“Daddy, dance with me!”
We were at an outdoor blues concert on a beautiful summer evening. My 5 year old daughter, Hanako, was dancing to the music when she asked me to dance with her.
“No, darling,” I said. “Dance with your brother.”
Thinking of dancing made me immediately self-conscious. I was afraid of looking foolish and so, instead of sharing a magical moment with my daughter, I chose to stay in a prison I built myself.
The prisons we carry around with us
We build our prisons out of stories we tell ourselves – and the memories and feelings we replay as we tell those stories again and again. Over time, we come to believe them, and they become as real and hard to break as any prison walls.
Martha Beck, in “Steering by Starlight”, calls them “shackling beliefs.”
“My favorite cartoon shows two haggard captives staring through the bars of a prison window. The odd thing is that there are no walls on the prison, the two men are simply standing in the open, holding bars to their own faces with their own hands. This is a brilliant illustration of what most of us are doing when we say – when we deeply believe – that we are “trapped.””

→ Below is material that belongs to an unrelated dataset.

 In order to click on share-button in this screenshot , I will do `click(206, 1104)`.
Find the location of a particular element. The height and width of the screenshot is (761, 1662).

When Hanako asked me to dance, it immediately triggered my “I can’t dance” belief. And though I truly wanted to dance with her, I felt I just couldn’t. The flood of anxiety, however ridiculous, overwhelmed that desire. I shackled myself.
Getting out of jail
The key to unlocking your prison is first awareness that the prison exists and then practicing 3 simple steps:
- Spot the shackling belief
- Stop, breathe, and examine the imprisoning thoughts
- Substitute alternative, positive thoughts
Focusing on your breath for even a moment helps you break the cycle you’ve rehearsed so many times. And it gives you just enough time to examine your thoughts and figure out why they’re false. As Thich Nhat Hahn writes “Breath is the bridge that connects life to consciousness, the bridge that unites your body to your thoughts. Whenever your mind becomes scattered, use your breath as the means to take hold of your mind again.”

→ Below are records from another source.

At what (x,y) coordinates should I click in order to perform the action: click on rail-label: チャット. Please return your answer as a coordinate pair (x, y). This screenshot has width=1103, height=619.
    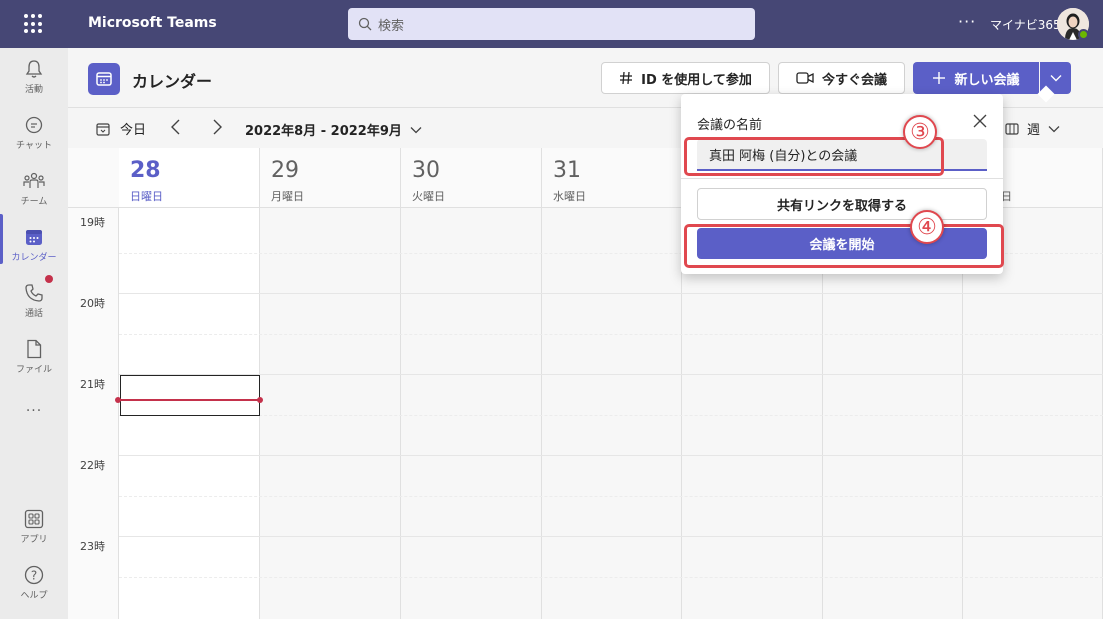
    Looking at the image, I should click on (34, 146).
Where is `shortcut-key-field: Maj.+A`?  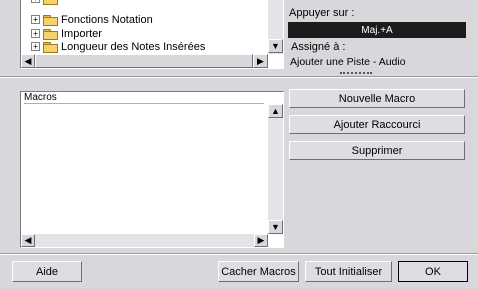
shortcut-key-field: Maj.+A is located at coordinates (377, 30).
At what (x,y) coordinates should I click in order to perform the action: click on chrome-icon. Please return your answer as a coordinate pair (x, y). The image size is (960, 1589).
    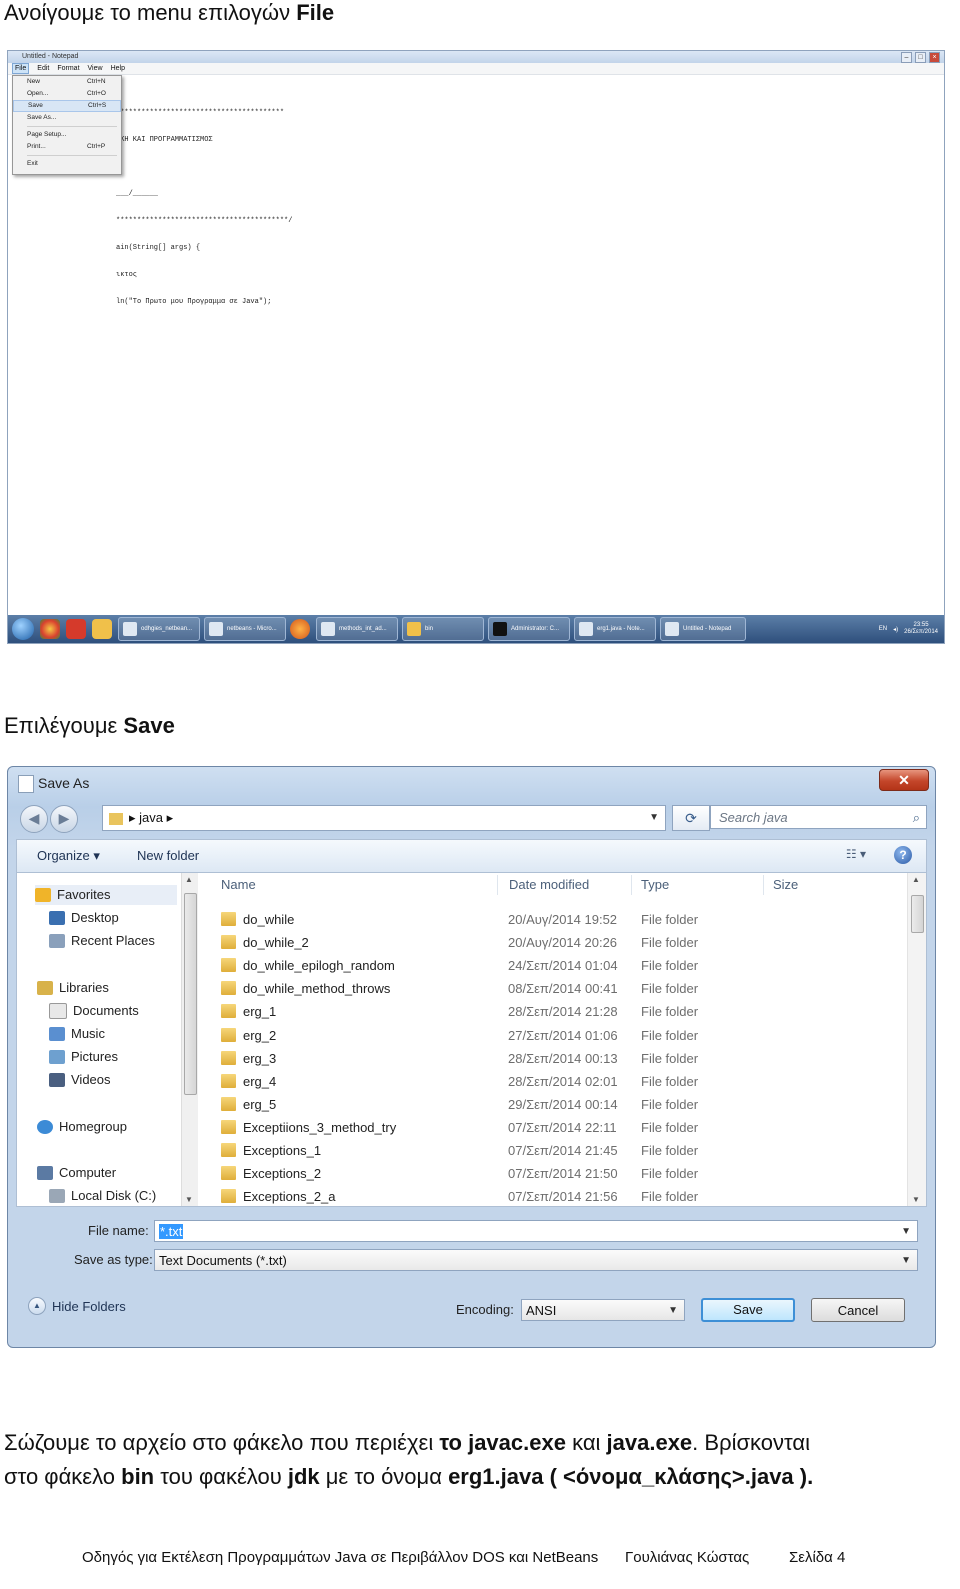
    Looking at the image, I should click on (50, 629).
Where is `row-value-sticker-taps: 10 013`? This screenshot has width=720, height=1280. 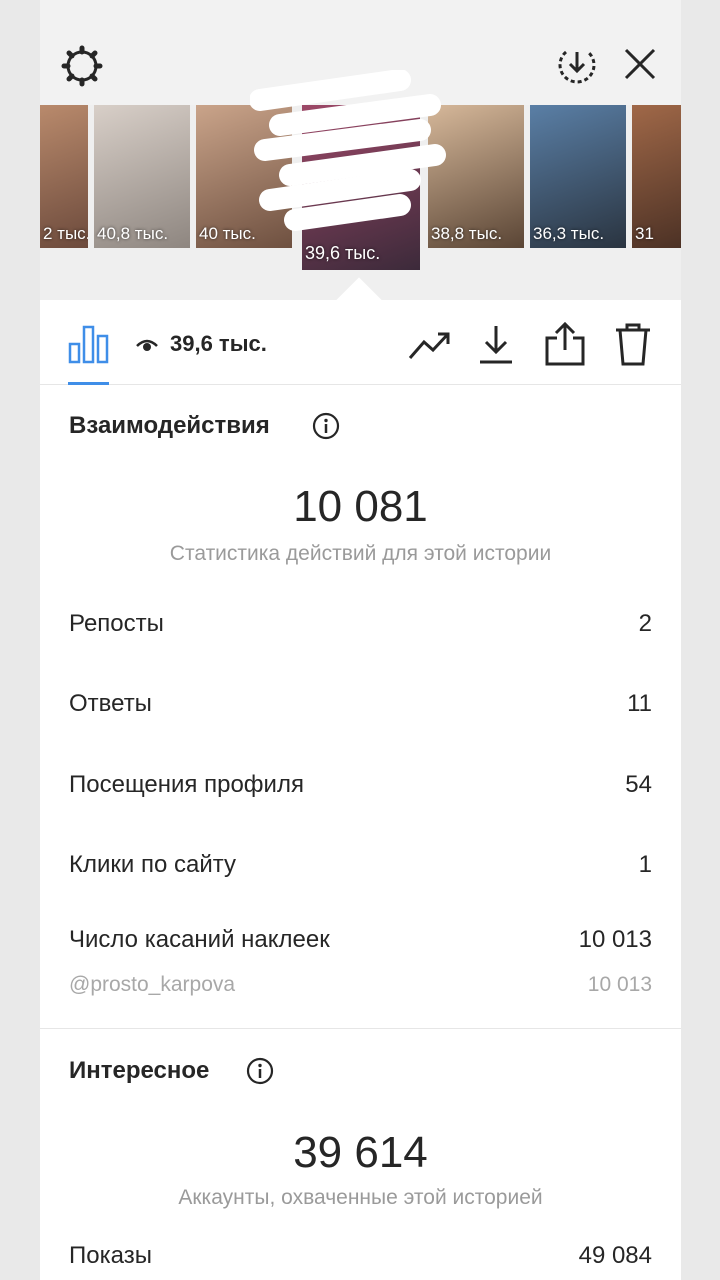
row-value-sticker-taps: 10 013 is located at coordinates (615, 940).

For my particular dancing prison, the sequence would go like this:
Spot: “Dance? Oh, no. I can’t dance!” “Hey, there’s that imprisoning belief again.”
Stop: “Wait a minute.” <deep, slow inhale & exhale> “I’m getting anxious over nothing.”<deep, slow inhale & exhale> “No one here cares what I look like.”
Substitute: “Even if people watch me dance, I won’t look foolish, I’ll look like an awesome dad!”
Sounds too simple? A more scientific explanation of why this works can be found in books on Cognitive Behavioral Therapy:
“CBT…helps individuals challenge their patterns and beliefs and replace “errors in thinking such as overgeneralizing, magnifying negatives, minimizing positives and catastrophizing” with “more realistic and effective thoughts, thus decreasing emotional distress and self-defeating behavior” or to take a more open, mindful, and aware posture toward them so as to diminish their impact.”
More prisons, more hope
For sure, dancing isn’t my only prison. I’ve built prisons around things as simple as karaoke. Around smiling in a photo. And around more substantial things like (mis)managing money. I’m a regular prison developer. But I’m also getting better at seeing the prisons for what they are – just stories I tell myself. Over time, with awareness and practice, I know I can create new narratives for myself, and new possibilities.
These mental prisons make life much smaller and harsher than it has to be. When I look at the way my kids dance, sing, draw and do most anything, they seem so free. It’s clear they’re yet to create their own shackling beliefs.
I hope it stays that way. And I hope Hanako asks me to dance again.